PROBLEM REQUIREMENTS
Only the pictures are dropped; the lines of the material that follow are returned exactly.

::::::

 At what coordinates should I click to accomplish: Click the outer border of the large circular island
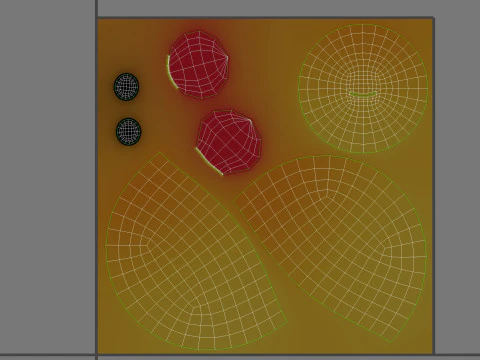point(363,24)
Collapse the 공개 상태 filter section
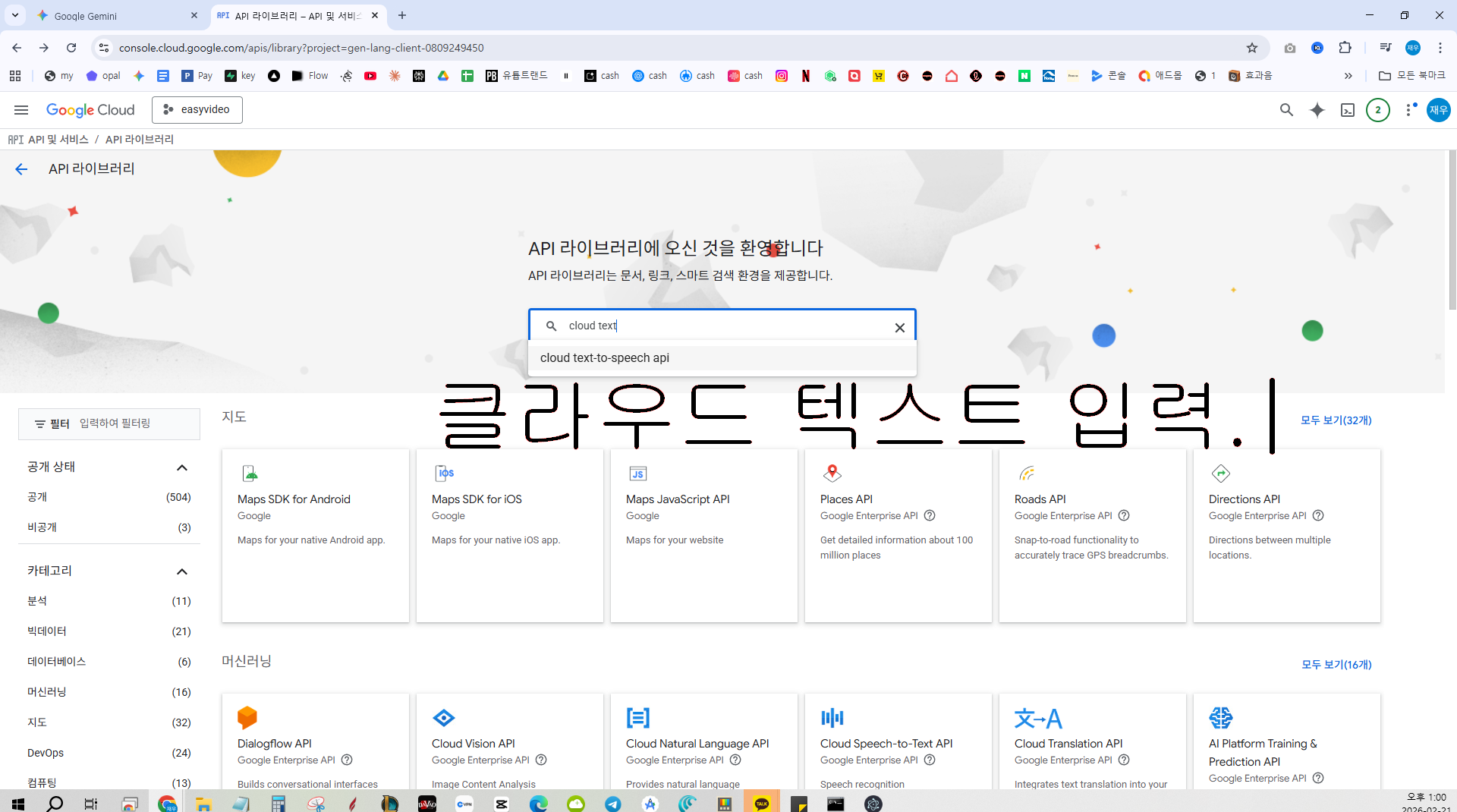The image size is (1457, 812). coord(182,467)
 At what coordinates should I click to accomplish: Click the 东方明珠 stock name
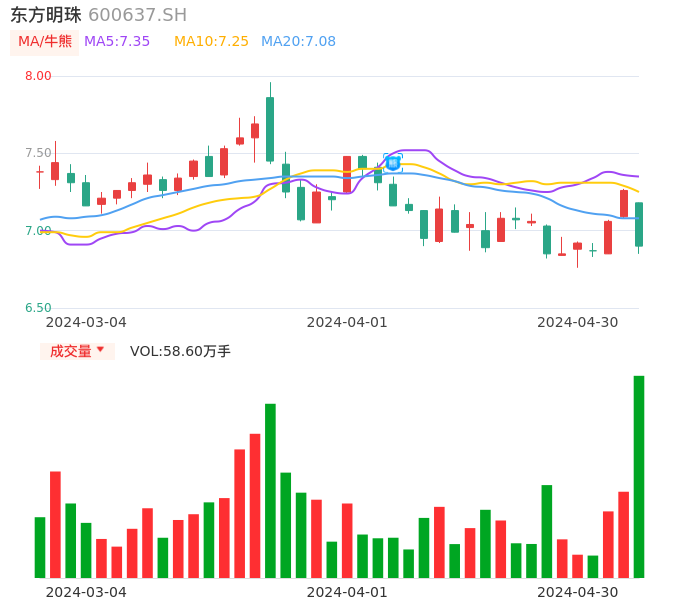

::::::

PROBLEM SOLUTION
 At what coordinates should I click to accomplish: Click the outer border of the large circular island
point(363,24)
Collapse the 공개 상태 filter section
The image size is (1457, 812). coord(182,467)
 At what coordinates should I click to accomplish: Click the 东方明珠 stock name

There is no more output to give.